→ SET OF TASKS
1/ Answer these questions from the excerpt on soil viruses:
(a) What are the most abundant biological entities on the planet?
(b) What two components make up the variable mixture that soil consists of?
(c) What does a metagenomics approach extract directly from an environment?
2/ Duplicate the part of the excerpt on soil viruses starting at "- Study the" and ending at "their microbial hosts.".
3/ Pick up the excerpt on soil viruses after its last sentence and continue it.

Secondary Objectives:
- Use statistical tests to postulate how the viral ecology that we find might be dependent on differing environmental characteristics across the different soil depths.
- Study the viral sequences for artifacts of microbial hosts (AMGs), and connect identified viruses to possible host microbes, in order to make hypotheses of how the viruses in these samples may be interacting with their microbial hosts.
Background
Viruses are the most abundant biological entities on the planet and play a salient role in the lives of soil microbial communities. However, because of the immense challenges associated with isolating and identifying viruses from soil samples, we have only just begun to realize the viral diversity present in these ecosystems and their significance for microbial life. This is because soil is one of the most complex environments to study due to its highly heterogeneous nature, consisting of a variable mixture of inorganic matter and organic biomass, which makes it very difficult to isolate virions or viral DNA.
Metagenomics has proved to be an attractive method for accessing information about the ecological composition of soil microbial communities. Instead of requiring wet-lab work to isolate the physical microbes from a sample (losing many community members in the process), a metagenomics approach will extract all the DNA directly from an environment, and use next-generation whole genome sequencing (WGS) to capture a snapshot of the genetic information present in the sample. From that sequence data, one can then reconstruct the genomes of the individuals present in the sample. Soil environments in particular are extremely rich in microbial life, and because of metagenomic's ability to survey large and diverse populations, it has played a significant role in moving forward the classification of the diverse virosphere. With that said, biases can still be introduced at every stage of the metagenomics workflow, so while metagenomic studies enable progress, a large amount of uncertainty must be associated with results (Trubl et. al 2020).

(Stored data)
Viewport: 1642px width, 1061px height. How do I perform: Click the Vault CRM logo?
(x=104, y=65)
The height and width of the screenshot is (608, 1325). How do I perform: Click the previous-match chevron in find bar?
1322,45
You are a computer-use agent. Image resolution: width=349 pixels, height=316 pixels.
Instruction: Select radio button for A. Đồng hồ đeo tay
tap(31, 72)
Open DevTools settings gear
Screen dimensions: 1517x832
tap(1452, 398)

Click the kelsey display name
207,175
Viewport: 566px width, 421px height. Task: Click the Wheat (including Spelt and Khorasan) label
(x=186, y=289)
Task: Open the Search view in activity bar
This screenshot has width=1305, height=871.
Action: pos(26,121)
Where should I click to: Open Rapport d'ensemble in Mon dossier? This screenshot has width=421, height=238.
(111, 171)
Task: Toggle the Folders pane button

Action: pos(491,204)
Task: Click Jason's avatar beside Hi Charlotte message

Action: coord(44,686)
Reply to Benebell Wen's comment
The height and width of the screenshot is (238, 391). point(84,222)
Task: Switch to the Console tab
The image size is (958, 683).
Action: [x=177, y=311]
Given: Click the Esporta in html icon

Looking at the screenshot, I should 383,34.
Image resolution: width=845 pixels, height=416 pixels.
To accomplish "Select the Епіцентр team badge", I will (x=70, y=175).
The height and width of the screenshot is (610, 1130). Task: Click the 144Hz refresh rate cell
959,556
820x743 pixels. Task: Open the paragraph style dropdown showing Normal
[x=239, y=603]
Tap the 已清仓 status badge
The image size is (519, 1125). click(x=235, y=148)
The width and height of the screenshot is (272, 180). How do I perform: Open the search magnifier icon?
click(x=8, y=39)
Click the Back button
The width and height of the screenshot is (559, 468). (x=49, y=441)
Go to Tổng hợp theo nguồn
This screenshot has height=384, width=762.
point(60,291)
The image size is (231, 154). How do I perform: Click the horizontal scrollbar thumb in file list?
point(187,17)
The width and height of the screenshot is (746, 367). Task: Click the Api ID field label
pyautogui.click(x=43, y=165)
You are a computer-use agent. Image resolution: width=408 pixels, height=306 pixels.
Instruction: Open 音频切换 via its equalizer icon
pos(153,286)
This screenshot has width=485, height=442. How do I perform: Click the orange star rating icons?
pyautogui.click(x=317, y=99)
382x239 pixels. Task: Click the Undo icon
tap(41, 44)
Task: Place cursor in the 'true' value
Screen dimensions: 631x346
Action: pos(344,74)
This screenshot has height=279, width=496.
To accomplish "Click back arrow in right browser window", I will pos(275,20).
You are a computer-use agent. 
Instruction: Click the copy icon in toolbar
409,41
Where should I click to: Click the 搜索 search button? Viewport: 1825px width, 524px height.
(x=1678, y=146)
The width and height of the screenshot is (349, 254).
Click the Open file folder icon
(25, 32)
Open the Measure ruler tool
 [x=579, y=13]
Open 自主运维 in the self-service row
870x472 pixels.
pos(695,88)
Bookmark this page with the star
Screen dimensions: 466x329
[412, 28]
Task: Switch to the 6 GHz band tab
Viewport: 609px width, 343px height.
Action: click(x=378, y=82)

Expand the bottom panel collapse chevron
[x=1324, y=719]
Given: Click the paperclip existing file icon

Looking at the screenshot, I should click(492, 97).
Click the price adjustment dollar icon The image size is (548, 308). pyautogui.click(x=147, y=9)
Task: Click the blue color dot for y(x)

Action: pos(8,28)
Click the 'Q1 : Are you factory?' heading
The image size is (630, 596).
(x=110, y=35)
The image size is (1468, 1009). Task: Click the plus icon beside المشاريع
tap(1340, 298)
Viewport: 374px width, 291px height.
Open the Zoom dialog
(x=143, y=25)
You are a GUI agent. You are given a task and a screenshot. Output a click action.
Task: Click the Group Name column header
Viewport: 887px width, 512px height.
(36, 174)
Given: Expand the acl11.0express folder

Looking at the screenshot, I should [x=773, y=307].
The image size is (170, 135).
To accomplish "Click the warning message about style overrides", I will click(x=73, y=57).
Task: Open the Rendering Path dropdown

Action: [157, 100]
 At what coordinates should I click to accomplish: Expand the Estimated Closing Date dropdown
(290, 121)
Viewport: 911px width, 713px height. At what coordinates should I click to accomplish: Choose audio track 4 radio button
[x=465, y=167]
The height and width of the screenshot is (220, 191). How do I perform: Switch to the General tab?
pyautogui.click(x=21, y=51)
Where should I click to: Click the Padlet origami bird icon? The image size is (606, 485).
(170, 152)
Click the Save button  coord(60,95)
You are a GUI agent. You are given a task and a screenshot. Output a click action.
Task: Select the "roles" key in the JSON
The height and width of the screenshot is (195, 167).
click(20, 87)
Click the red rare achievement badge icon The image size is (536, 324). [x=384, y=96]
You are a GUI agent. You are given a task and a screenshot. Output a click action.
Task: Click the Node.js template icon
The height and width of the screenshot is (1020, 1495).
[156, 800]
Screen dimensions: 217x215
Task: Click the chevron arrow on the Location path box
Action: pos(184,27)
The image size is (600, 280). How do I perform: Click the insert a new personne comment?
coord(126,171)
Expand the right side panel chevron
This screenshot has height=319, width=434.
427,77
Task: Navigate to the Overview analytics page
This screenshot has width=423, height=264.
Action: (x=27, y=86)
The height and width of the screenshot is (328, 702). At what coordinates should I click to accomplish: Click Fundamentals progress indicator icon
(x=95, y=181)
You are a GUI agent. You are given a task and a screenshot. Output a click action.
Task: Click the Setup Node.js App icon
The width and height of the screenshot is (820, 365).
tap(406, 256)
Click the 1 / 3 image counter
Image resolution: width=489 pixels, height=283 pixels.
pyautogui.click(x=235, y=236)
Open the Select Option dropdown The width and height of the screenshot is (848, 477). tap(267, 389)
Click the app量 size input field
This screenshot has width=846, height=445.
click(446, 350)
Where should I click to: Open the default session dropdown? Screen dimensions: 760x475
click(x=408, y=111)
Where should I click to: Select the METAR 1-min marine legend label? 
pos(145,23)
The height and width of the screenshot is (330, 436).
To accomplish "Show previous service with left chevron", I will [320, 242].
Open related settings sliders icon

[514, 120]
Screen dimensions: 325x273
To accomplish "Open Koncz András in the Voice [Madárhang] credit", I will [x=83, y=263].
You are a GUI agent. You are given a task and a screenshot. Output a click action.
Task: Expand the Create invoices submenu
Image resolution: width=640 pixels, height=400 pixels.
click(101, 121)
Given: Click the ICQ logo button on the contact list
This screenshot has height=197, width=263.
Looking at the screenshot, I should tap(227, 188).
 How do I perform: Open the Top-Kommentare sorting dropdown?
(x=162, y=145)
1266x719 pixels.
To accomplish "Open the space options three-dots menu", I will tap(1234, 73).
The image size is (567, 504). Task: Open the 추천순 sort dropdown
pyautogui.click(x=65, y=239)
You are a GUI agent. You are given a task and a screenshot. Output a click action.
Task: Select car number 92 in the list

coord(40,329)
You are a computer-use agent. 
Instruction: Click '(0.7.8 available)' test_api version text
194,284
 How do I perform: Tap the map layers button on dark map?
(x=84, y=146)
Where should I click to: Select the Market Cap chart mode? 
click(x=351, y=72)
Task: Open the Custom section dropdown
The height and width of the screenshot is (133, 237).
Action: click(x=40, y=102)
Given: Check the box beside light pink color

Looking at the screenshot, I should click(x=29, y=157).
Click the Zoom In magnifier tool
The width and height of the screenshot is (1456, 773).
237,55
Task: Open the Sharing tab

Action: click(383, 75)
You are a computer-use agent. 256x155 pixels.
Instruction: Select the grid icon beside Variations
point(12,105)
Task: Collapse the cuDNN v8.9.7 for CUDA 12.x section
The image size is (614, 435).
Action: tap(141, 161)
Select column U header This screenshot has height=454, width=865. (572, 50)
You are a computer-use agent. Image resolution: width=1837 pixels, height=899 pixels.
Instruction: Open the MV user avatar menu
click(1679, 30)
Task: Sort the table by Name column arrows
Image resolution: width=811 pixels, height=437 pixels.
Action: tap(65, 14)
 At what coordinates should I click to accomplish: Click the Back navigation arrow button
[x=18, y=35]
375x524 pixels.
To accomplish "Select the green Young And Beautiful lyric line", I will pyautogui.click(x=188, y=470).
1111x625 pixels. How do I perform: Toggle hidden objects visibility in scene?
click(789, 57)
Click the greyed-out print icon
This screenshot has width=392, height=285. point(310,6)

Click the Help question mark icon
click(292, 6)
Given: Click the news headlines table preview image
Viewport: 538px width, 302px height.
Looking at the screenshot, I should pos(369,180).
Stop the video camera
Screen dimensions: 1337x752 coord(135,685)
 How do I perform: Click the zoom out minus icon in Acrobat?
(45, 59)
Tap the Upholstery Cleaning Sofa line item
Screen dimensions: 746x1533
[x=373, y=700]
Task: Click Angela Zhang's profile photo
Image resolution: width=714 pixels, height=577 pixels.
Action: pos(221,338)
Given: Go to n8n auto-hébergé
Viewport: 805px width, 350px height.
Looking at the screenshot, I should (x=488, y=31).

→ EXERCISE RESULTS
1/
(a) Viruses
(b) Inorganic matter and organic biomass
(c) All the DNA

2/
- Study the viral sequences for artifacts of microbial hosts (AMGs), and connect identified viruses to possible host microbes, in order to make hypotheses of how the viruses in these samples may be interacting with their microbial hosts.

3/
Methodology
This research is building off of a project in the Johnson Lab at Georgetown that aims to study the relationship between taxonomic and functional diversity of soil microbial communities in the Antarctic Dry Valleys. We started with pre-assembled 'contiguous' sequences from the depth series samples, and have been moving this data through a series of bioinformatics analyses and data processing steps. First, we used VirSorter2 and geNomad to identify vOTUs from the starting sequences. We then combined our results from those two programs using a clustering technique that removes redundant viral populations. This dataset of vOTUs could then be functionally annotated and taxonomically classified. We also plan to associate the vOTUs with their possible microbial hosts.
To estimate the relative abundance of each vOTU, we need to align each original read sequence from our samples to each vOTU sequence in a process called read mapping/alignment. By doing this, we can determine how many times each vOTU is covered by the reads, which gives us an estimate of that virus's abundance in the sample. Once we know the relative abundances of each vOTU at each sample depth, we can then use a variety of R programs to do our ecological analyses.
References:
Trubl, G., Hyman, P., Roux, S., & Abedon, S. T. (2020). Coming-of-age characterization of soil viruses: a user’s guide to virus isolation, detection within metagenomes, and viromics. Soil Systems, 4(2), 23.